Exercise objective — Output, exactly and in full, the entries that appear below.

Provided data —

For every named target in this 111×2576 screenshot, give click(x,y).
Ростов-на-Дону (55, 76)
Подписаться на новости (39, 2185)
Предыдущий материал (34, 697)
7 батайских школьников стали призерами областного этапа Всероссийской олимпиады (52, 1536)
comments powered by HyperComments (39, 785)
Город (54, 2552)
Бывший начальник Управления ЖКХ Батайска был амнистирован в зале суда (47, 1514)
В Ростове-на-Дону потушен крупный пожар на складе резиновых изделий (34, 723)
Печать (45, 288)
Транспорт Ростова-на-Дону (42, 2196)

Your solution —
For every named target in this 111×2576 screenshot, give click(x,y).
Ростов-на-Дону (55, 76)
Подписаться на новости (39, 2185)
Предыдущий материал (34, 697)
7 батайских школьников стали призерами областного этапа Всероссийской олимпиады (52, 1536)
comments powered by HyperComments (39, 785)
Город (54, 2552)
Бывший начальник Управления ЖКХ Батайска был амнистирован в зале суда (47, 1514)
В Ростове-на-Дону потушен крупный пожар на складе резиновых изделий (34, 723)
Печать (45, 288)
Транспорт Ростова-на-Дону (42, 2196)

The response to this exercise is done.